**Exercise:** All of the data, word for word and free of pictures, is the expected result.

**Available data:**
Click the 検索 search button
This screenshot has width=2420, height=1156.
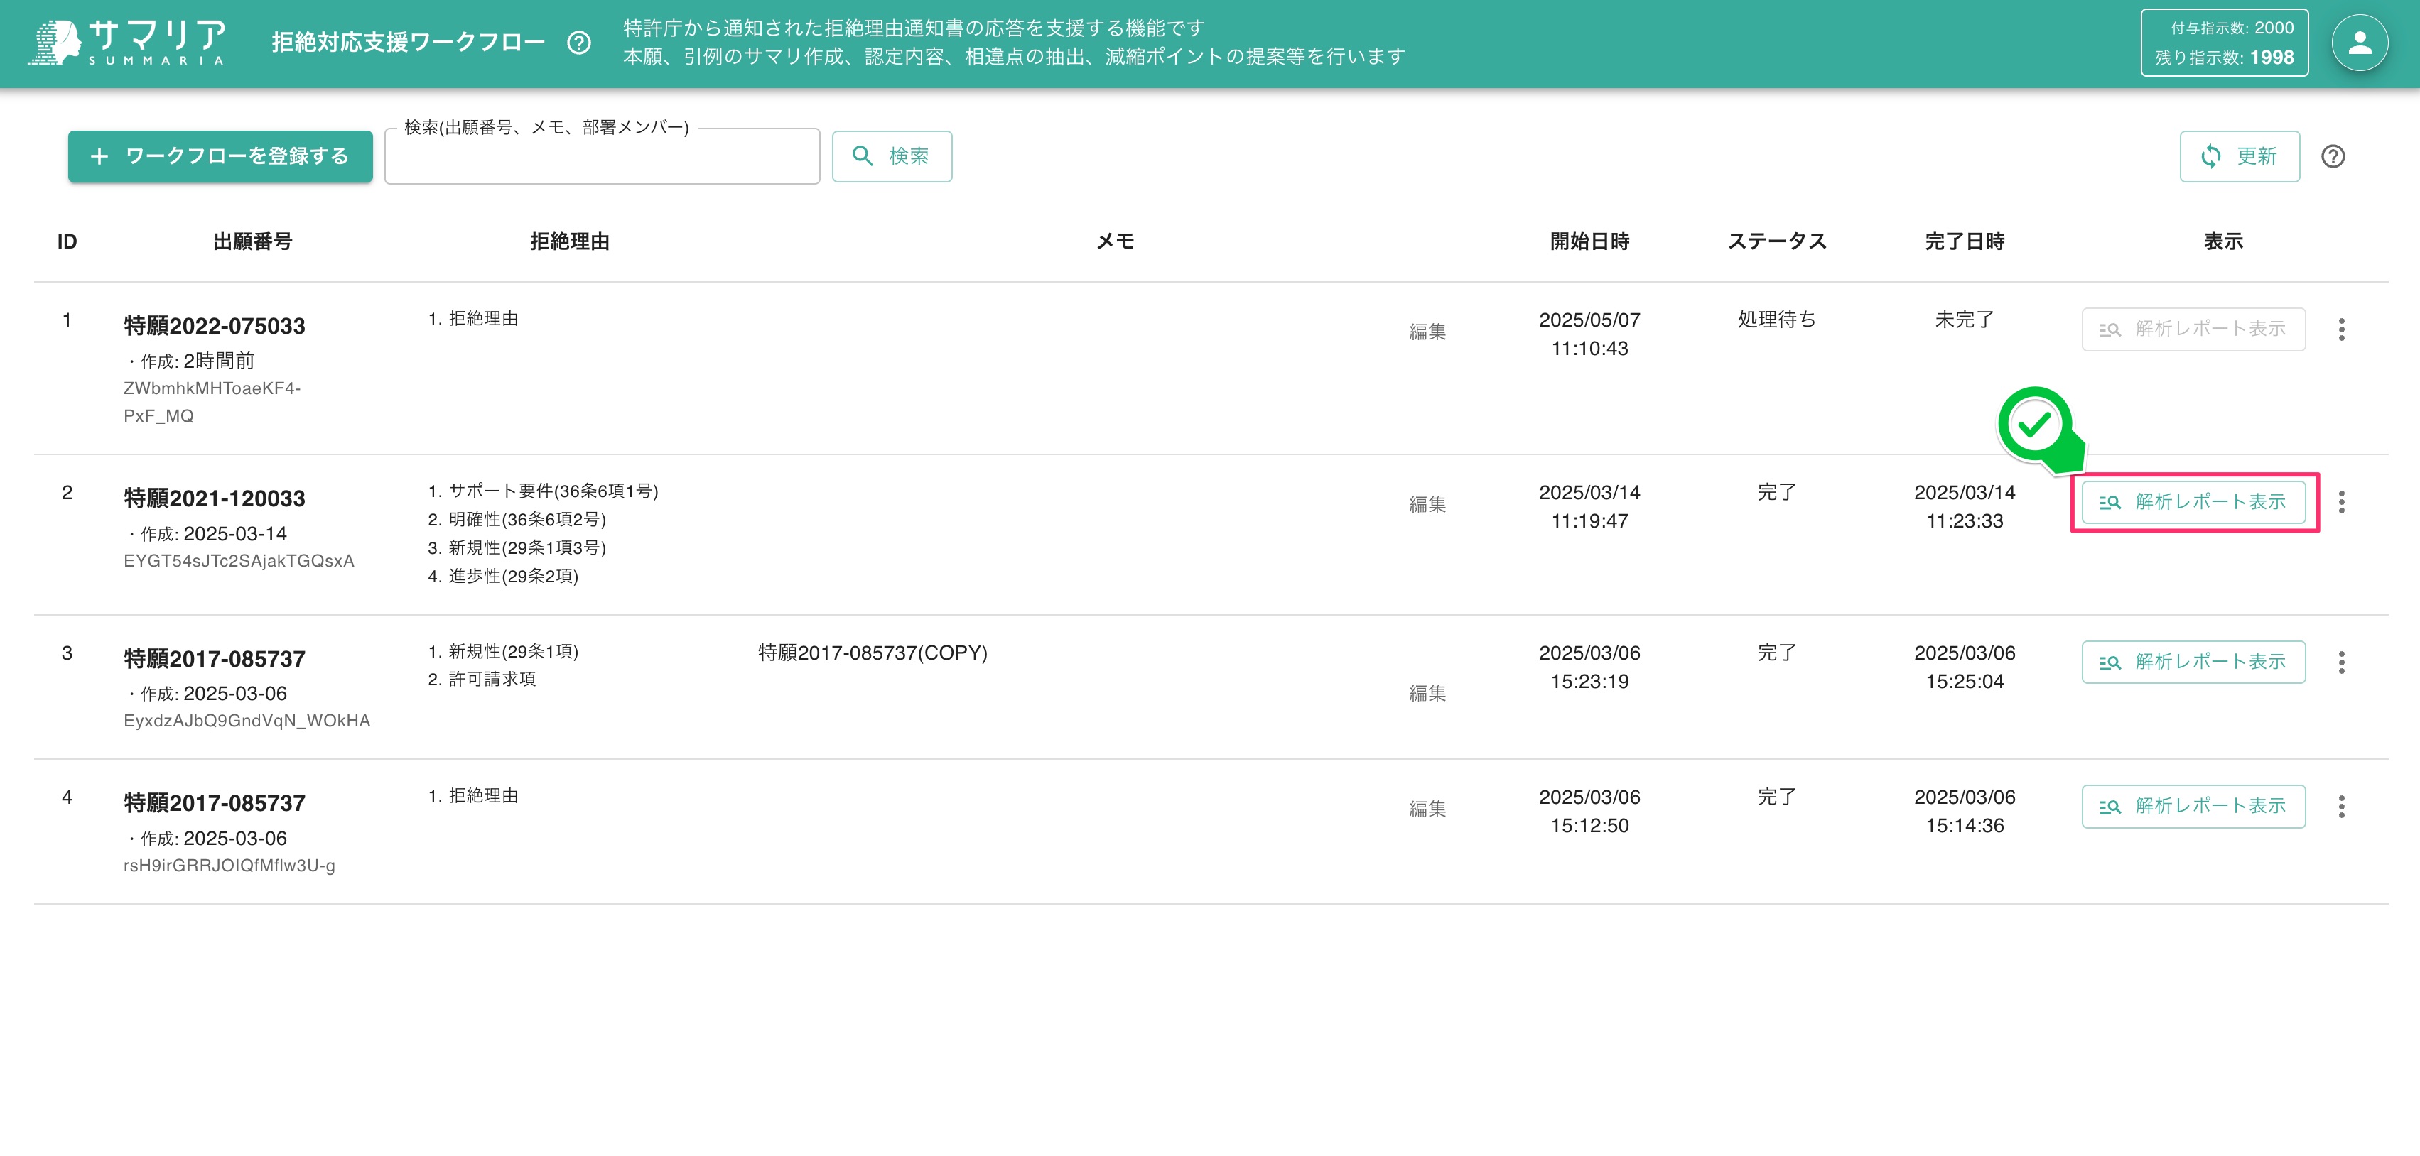coord(892,157)
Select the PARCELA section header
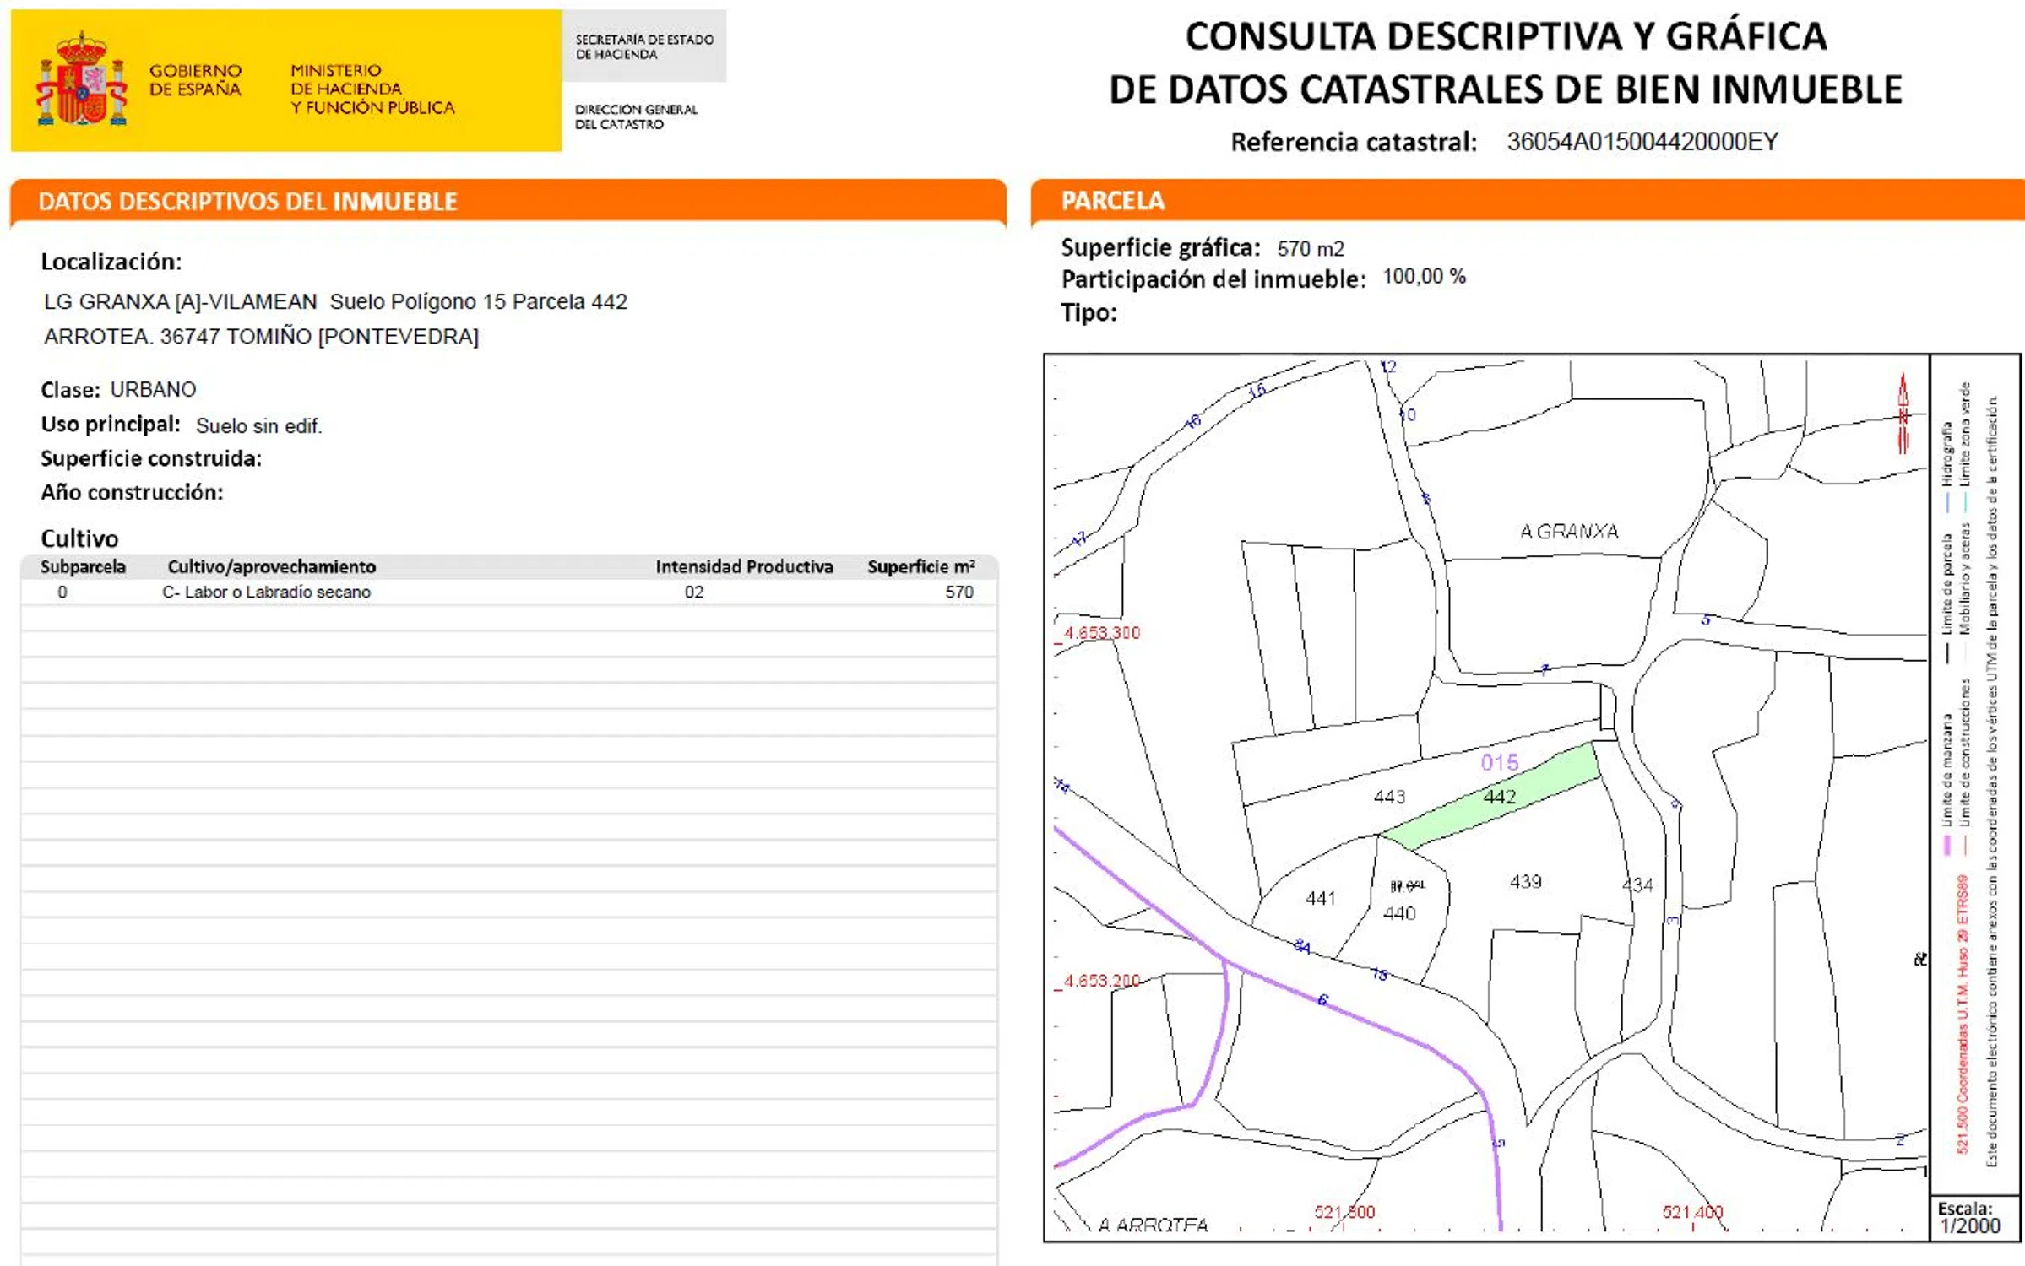The width and height of the screenshot is (2025, 1266). (1112, 201)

**Result below:**
Click the 検索 search button
This screenshot has width=2420, height=1156.
coord(892,157)
Select the PARCELA section header
The width and height of the screenshot is (2025, 1266). (1112, 201)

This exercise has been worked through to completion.